Brian Besong writes (in "Teaching the Debate", Teaching Philosophy 39(4):401-412, 2016, philpapers.org/rec/BESTTD):

"One very common style of teaching philosophy involves remaining publicly neutral regarding the views being debated—a technique commonly styled ‘teaching the debate.’ This paper seeks to survey evidence from the literature in social psychology that suggests teaching the debate naturally lends itself to student skepticism toward the philosophical views presented. In contrast, research suggests that presenting one’s own views alongside teaching the debate in question—or ‘engaging the debate’—can effectively avoid eliciting skeptical attitudes among students without sacrificing desirable pedagogical outcomes. Thus, there are good reasons to engage philosophical debates as an educator, not merely teach them."

Nicolas Delon

I usually disclose my views, with appropriate caveats, uncertainty and framing it as my view-we-can-talk-more-about-the-arguments-if-you-want. My main rationale, besides appearing relatable (I’m an actual person with views, not an impartial argument-churning-machine, is that I often teach subjects involving animal ethics where it would be odd for me to pretend I’m just a spectator. Students want to know what I think and I believe they have a right to it, sort of.

Amanda

I think it is fine to do either, provided that if you disclose your views, you are fair about it and don't discourage students who think differently.(Sadly, I think very few philosophers are fair to views with which they disagree, alas. But then again, if these sorts of persons tried to hide their views, then I'm sure they still wouldn't be fair, so it is kind of a wash.)

Marcus said, "Yet, when we do philosophy, we don't bracket our own views. We defend things, and then engage in critical philosophical discussion with others."

Well, I do the second part. But the first part isn't how I do philosophy. I often *do* bracket my own views. And a significant percentage of the time ,my own views are agonistic, anyway. I don't have any issue writing a paper for a position I think is false, or (more frequently) that I am unsure of its truth. I see writing philosophy as a task in making good arguments for why something *could* be the case. This doesn't require actually believing whatever you are arguing for.

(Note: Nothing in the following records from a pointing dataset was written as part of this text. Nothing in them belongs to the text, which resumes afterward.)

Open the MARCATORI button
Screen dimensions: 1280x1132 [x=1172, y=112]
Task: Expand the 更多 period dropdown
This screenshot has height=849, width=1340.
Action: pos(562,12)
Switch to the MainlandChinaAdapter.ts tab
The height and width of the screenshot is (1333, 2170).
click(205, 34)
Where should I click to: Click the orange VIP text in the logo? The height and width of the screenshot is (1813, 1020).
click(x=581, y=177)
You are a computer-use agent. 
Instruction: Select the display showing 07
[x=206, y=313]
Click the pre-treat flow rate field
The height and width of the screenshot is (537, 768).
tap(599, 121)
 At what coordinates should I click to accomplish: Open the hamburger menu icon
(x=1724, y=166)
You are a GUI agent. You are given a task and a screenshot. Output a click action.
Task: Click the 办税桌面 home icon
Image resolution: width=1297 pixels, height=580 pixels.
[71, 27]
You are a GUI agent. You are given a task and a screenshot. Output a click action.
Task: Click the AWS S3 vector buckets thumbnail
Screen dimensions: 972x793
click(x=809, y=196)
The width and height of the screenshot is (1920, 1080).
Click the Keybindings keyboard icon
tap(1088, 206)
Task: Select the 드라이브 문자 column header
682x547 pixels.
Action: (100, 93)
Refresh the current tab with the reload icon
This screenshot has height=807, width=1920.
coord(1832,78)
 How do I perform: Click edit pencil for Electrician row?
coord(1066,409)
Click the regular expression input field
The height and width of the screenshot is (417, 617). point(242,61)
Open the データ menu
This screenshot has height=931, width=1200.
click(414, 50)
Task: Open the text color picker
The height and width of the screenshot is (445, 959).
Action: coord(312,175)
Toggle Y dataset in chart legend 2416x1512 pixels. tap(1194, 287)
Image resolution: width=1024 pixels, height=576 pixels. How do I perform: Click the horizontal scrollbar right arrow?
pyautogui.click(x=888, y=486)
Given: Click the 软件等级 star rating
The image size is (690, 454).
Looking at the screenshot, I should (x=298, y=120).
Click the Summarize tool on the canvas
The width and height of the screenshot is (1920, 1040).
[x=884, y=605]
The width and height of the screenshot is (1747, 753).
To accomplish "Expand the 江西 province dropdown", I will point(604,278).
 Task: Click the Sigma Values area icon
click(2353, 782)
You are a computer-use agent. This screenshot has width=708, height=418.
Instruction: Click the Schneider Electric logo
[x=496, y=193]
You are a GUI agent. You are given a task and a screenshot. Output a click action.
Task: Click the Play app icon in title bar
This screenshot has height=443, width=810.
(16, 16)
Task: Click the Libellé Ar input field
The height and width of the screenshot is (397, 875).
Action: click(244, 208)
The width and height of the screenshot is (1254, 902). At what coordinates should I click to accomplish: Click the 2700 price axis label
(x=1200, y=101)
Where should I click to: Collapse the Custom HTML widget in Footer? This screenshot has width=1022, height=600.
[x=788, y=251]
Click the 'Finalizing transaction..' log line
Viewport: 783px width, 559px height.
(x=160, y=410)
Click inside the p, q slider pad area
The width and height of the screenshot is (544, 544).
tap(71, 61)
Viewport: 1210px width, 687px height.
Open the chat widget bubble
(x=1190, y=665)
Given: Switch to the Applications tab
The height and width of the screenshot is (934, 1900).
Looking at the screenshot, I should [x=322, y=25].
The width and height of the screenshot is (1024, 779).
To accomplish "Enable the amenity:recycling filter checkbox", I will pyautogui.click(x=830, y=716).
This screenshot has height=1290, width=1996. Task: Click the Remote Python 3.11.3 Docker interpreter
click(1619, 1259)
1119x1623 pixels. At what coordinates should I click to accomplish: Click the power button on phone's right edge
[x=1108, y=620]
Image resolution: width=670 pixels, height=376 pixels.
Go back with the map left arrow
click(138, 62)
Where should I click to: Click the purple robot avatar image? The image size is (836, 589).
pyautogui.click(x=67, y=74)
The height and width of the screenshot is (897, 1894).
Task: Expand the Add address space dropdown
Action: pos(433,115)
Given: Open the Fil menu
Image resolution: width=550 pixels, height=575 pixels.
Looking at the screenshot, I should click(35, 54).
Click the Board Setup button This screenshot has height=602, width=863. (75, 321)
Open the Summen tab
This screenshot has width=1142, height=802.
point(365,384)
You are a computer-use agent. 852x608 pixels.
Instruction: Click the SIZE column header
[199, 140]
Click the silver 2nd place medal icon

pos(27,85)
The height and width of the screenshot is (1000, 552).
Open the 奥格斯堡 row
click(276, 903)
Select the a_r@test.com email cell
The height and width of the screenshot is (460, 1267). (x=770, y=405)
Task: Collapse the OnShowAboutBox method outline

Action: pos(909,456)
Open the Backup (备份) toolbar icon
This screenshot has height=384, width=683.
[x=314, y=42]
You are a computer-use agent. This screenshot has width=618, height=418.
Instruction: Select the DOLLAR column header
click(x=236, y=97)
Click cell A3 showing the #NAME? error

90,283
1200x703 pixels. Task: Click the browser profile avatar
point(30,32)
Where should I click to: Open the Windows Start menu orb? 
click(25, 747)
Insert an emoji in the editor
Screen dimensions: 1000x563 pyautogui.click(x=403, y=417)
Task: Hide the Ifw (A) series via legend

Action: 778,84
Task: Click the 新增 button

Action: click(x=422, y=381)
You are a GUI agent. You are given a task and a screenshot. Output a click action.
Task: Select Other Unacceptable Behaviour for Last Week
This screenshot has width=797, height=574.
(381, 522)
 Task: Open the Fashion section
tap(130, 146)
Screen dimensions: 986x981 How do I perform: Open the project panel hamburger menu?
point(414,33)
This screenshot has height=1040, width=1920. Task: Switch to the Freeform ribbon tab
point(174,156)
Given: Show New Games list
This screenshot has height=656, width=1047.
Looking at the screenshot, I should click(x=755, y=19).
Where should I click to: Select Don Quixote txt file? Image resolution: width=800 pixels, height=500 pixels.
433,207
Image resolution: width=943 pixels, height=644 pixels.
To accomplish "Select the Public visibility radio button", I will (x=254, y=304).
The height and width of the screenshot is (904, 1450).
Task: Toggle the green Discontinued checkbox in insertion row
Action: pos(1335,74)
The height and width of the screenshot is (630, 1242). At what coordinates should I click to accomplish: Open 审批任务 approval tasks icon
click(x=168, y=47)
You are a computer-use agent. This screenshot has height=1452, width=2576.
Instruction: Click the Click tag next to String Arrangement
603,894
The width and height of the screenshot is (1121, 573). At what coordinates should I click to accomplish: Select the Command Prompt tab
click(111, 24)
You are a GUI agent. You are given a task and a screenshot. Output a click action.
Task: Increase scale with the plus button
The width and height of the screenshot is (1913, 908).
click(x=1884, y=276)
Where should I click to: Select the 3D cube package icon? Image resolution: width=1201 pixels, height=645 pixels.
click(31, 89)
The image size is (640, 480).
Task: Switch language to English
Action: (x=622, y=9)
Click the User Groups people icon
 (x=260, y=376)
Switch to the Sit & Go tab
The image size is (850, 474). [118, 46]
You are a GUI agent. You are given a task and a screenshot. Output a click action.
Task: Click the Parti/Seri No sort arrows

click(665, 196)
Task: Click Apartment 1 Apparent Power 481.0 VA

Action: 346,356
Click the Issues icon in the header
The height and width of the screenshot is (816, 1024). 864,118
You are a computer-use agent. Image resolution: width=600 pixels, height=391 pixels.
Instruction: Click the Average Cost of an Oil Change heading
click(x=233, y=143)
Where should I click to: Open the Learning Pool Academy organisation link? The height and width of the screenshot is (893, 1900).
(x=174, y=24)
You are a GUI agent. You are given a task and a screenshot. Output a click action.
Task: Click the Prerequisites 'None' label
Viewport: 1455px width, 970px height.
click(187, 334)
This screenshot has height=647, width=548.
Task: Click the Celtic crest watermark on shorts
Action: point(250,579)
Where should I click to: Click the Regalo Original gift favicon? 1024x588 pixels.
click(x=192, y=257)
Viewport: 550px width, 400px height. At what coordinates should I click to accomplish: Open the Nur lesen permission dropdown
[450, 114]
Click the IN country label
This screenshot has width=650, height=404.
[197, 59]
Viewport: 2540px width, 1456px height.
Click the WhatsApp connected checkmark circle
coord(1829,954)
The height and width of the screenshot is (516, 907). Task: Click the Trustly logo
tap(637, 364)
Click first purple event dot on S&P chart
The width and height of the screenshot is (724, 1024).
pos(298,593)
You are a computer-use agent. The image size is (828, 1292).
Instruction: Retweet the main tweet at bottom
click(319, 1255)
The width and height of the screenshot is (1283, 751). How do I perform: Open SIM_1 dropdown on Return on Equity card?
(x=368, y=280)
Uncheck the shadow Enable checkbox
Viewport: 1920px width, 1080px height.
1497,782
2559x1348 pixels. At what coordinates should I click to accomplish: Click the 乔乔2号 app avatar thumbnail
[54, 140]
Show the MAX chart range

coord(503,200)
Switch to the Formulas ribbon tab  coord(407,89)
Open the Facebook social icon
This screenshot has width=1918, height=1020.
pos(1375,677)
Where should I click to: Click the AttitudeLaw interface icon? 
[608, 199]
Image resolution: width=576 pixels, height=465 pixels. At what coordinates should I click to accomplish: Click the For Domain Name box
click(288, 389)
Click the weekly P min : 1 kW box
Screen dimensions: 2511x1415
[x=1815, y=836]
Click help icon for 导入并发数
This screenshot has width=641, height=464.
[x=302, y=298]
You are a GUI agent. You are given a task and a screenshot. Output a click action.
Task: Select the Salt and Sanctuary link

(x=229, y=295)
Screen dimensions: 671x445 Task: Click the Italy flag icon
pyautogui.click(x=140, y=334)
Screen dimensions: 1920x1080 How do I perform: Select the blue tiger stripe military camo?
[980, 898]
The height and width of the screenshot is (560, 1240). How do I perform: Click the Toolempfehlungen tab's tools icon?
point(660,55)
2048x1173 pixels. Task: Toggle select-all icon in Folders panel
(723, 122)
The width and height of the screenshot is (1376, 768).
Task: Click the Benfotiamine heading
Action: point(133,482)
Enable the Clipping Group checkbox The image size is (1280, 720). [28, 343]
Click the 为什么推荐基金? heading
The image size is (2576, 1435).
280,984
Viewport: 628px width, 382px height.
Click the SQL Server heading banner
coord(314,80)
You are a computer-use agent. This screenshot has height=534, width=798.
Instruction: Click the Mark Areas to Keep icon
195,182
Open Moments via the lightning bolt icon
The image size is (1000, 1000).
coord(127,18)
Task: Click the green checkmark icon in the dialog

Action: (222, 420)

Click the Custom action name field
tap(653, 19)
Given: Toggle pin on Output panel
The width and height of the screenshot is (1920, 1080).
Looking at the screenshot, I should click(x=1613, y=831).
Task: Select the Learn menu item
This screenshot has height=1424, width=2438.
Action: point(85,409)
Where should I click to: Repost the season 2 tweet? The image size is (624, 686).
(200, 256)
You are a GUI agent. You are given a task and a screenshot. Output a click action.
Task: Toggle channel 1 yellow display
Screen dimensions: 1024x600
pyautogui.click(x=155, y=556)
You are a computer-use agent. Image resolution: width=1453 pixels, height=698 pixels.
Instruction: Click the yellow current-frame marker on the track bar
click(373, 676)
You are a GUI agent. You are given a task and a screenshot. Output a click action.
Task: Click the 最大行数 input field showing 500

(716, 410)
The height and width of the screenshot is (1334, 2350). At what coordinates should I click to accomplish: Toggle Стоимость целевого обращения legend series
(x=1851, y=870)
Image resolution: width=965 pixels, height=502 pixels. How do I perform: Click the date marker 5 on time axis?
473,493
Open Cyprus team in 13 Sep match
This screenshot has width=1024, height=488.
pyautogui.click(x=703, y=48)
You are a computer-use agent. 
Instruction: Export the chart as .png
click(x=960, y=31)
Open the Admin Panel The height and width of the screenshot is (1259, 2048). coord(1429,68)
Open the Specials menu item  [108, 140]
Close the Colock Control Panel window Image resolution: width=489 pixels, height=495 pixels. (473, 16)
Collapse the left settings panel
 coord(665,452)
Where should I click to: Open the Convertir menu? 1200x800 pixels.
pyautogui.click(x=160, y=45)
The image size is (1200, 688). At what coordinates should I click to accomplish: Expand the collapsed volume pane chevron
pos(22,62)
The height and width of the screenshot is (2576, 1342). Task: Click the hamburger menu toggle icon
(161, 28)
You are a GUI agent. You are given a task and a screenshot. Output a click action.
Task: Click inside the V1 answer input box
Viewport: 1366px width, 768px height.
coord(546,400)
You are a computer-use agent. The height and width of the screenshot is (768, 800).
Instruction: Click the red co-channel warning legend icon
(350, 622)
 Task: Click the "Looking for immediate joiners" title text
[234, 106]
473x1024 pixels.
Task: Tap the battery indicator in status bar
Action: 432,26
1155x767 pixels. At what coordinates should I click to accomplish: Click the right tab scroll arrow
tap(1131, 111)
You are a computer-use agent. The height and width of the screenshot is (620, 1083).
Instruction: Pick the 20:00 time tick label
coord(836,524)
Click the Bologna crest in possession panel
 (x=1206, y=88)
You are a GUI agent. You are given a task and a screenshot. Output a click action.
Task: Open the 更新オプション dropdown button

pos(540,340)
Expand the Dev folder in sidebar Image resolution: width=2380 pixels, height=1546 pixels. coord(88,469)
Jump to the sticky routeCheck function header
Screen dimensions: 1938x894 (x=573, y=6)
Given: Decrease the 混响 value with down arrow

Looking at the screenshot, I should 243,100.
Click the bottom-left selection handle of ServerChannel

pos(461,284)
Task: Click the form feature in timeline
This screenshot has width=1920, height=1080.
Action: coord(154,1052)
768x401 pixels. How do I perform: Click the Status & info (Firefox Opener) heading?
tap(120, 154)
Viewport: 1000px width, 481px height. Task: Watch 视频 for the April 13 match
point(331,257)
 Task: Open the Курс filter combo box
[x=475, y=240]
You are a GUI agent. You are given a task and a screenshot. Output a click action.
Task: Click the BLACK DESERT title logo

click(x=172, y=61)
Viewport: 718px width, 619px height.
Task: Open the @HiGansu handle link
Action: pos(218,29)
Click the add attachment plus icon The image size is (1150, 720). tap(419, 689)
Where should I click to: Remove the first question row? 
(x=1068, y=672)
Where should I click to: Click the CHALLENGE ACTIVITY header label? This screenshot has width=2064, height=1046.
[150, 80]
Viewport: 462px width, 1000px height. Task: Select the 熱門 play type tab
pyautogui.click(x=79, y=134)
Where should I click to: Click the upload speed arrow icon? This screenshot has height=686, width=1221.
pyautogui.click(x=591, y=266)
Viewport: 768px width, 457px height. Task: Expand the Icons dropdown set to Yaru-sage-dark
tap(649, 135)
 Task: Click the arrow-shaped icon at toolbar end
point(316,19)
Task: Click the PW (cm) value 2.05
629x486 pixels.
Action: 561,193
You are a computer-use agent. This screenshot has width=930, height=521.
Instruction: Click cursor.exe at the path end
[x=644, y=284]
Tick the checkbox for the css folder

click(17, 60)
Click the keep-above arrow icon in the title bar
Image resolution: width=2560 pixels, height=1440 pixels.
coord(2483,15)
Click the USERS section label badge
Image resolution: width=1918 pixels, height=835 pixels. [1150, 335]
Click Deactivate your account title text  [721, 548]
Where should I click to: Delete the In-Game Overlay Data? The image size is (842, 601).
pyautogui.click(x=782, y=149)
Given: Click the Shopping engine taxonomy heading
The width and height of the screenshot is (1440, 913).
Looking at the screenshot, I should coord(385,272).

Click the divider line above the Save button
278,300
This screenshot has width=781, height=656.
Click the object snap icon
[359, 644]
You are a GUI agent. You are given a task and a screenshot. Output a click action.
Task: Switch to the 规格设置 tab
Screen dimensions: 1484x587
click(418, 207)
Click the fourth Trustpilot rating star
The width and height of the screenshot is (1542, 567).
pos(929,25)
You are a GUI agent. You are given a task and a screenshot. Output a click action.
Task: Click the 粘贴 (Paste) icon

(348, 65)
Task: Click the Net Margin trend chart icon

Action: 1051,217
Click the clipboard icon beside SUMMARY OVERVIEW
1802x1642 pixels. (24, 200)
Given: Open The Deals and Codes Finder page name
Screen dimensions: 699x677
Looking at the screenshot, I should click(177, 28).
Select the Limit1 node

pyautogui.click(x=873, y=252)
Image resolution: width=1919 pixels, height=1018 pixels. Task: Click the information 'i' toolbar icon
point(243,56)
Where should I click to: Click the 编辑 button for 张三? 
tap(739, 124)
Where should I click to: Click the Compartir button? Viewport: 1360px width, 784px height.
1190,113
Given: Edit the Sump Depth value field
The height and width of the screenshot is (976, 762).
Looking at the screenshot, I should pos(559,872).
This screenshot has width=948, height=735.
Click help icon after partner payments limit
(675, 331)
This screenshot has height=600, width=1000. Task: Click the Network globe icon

Anyway, I disclose my own views when teaching only when specifically asked. And every once and a while students will ask (as in, ask while I am teaching, not in private...they do that too but that's not what I'm talking about.) I make it pretty clear with how I teach, that I first explain an argument in favor of Y and then an argument against Y. So the students seem aware that I 'm not making the case for my own views. In evaluations, I have gotten various remarks about how students appreciate that I am "fair" and "not biased." I do not, however, think this means everyone should teach how I do. I'm sure people who disclose their views have gotten remarks from students about their "honesty." This is all to say, I find it very implausible that either disclosing or not disclosing one's views should be seen as the "right" way to teach, full-stop. There are good and bad ways to take either approach, and the *best* approach depends on the individual instructor and all sorts of facets about their skills and personality.

I will say that revealing one's views will inevitably, or almost inevitably, isolate certain students. Regardless of how the instructor presents themselves, they will feel as though the instructor does not respect and understand people like them. This is not a reason to never disclose one's views, for there is no teaching method that pleases everyone. But I want to throw that out there.

Postdoc

The Besong piece is quite helpful. Many thanks, Sebastian.